▶ Problem description: Retype exactly the lines below, beginning with the first and ending with the line where "The image size is (1568, 648)." appears.

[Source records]
********************

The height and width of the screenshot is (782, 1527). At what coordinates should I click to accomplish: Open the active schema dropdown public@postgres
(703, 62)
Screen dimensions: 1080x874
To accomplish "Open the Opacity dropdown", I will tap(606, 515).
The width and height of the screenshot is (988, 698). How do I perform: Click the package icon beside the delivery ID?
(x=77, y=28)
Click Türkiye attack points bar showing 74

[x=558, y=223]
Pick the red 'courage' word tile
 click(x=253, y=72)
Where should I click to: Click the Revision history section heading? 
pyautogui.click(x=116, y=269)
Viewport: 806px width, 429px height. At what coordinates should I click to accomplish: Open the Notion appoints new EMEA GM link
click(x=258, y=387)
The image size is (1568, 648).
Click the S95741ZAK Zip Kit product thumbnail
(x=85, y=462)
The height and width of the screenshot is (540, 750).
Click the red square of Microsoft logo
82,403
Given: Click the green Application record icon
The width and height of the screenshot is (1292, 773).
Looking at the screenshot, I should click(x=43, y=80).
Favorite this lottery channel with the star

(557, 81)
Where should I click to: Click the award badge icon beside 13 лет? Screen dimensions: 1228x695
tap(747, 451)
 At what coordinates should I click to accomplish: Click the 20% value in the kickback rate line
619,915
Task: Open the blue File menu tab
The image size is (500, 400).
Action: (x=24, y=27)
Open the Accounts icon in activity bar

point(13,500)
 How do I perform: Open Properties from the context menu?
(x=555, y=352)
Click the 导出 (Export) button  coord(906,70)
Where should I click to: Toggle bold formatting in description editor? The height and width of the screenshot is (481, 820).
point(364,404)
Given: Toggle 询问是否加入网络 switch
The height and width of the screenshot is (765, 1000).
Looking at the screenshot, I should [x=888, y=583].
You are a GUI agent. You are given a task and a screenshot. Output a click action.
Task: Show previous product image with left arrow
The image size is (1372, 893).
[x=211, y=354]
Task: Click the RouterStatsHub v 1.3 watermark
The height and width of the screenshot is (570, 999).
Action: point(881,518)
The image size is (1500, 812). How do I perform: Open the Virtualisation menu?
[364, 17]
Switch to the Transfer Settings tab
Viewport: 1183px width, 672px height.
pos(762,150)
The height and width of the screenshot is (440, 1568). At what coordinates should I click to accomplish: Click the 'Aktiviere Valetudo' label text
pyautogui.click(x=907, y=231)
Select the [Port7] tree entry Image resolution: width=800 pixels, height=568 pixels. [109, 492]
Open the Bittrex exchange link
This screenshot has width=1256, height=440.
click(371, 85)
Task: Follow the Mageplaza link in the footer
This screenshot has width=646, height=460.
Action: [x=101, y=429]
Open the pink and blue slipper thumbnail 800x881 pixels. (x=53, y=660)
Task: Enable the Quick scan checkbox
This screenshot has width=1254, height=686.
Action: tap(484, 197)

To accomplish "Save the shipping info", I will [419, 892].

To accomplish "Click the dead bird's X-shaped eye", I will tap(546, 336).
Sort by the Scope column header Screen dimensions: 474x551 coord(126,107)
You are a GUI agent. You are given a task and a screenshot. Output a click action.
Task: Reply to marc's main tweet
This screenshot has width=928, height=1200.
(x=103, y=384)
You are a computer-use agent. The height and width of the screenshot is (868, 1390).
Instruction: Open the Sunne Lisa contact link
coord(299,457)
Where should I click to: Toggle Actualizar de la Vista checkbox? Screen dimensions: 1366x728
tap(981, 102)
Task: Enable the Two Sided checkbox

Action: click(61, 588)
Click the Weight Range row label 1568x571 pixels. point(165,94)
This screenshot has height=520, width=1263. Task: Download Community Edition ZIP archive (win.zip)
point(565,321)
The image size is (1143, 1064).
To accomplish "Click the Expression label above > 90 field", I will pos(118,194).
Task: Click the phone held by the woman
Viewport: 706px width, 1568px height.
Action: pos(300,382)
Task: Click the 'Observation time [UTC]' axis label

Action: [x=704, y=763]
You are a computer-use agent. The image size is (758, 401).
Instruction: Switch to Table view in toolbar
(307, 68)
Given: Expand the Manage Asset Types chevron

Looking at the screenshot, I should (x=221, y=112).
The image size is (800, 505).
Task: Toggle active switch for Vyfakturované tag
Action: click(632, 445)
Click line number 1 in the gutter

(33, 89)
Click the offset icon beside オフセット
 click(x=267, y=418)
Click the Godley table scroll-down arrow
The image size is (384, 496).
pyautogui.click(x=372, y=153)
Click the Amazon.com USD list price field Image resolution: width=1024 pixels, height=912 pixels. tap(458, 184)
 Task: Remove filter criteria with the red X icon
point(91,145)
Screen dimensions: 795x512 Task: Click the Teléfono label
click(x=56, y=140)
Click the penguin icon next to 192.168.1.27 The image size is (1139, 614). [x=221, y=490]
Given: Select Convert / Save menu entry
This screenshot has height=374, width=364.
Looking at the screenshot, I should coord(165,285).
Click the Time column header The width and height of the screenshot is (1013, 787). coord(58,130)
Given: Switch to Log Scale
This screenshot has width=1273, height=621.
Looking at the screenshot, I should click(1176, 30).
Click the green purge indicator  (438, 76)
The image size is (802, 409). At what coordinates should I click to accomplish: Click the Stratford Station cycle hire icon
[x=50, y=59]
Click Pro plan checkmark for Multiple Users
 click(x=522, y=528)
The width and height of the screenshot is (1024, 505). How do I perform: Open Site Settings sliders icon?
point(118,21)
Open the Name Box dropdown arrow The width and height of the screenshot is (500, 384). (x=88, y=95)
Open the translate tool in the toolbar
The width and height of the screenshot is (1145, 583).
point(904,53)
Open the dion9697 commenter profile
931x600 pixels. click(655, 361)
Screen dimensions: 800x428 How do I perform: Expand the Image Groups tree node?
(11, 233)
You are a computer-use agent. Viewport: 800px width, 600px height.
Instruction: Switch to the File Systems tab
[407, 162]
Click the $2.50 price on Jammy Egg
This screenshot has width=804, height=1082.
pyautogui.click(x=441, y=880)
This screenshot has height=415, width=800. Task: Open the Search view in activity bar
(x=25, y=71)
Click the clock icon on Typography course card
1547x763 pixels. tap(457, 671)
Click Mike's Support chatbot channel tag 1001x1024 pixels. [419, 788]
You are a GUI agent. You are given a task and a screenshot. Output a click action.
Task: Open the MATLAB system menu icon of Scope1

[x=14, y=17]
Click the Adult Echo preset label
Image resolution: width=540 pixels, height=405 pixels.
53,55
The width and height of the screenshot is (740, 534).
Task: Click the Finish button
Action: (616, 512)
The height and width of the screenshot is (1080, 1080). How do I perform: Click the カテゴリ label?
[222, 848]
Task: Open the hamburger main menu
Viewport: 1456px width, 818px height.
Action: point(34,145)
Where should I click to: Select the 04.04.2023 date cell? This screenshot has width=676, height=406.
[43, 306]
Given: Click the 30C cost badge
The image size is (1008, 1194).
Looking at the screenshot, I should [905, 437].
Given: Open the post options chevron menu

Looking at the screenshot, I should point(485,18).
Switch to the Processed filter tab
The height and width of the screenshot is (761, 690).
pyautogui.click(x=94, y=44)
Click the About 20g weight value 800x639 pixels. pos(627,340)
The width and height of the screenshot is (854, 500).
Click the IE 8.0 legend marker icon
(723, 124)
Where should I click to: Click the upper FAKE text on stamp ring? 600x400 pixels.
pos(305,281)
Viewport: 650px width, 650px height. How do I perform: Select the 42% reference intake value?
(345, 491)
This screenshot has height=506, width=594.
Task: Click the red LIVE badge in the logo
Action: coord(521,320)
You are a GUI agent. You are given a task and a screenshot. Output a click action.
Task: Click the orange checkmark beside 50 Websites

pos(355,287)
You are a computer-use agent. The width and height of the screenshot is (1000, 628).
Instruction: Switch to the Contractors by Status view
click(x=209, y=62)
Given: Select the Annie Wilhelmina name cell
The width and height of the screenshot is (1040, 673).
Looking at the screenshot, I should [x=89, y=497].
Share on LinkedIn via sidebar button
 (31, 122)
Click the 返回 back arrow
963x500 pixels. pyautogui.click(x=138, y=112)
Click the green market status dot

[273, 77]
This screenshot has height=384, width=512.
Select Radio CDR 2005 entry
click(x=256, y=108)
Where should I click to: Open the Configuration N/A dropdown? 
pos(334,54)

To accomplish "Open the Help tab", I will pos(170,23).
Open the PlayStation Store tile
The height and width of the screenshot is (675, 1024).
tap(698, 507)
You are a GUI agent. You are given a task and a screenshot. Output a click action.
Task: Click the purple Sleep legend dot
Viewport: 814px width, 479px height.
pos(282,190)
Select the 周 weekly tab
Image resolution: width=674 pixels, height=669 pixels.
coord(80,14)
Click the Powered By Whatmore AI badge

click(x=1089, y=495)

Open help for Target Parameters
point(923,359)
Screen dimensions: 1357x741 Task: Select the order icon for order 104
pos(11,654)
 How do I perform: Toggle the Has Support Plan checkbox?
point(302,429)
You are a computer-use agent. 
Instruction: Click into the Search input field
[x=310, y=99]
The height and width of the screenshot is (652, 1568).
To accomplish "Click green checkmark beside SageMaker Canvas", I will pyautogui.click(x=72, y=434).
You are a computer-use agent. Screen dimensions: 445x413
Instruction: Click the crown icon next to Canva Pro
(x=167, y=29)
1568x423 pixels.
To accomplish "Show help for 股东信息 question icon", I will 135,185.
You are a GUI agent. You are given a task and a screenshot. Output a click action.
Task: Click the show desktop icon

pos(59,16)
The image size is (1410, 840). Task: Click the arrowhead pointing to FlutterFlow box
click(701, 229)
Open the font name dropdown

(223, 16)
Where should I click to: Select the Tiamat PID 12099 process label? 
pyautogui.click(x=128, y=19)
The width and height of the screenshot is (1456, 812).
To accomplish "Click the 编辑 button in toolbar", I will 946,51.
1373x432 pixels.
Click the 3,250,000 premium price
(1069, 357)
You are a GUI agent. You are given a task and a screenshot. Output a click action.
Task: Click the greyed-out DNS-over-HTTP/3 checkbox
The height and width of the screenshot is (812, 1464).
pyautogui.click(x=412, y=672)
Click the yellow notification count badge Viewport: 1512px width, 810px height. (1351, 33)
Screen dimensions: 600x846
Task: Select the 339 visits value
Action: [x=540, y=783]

********************

▶ Answer for the task:
The height and width of the screenshot is (782, 1527). At what coordinates should I click to accomplish: Open the active schema dropdown public@postgres
(703, 62)
Screen dimensions: 1080x874
To accomplish "Open the Opacity dropdown", I will tap(606, 515).
The width and height of the screenshot is (988, 698). How do I perform: Click the package icon beside the delivery ID?
(x=77, y=28)
Click Türkiye attack points bar showing 74

[x=558, y=223]
Pick the red 'courage' word tile
 click(x=253, y=72)
Where should I click to: Click the Revision history section heading? 
pyautogui.click(x=116, y=269)
Viewport: 806px width, 429px height. At what coordinates should I click to accomplish: Open the Notion appoints new EMEA GM link
click(x=258, y=387)
The image size is (1568, 648).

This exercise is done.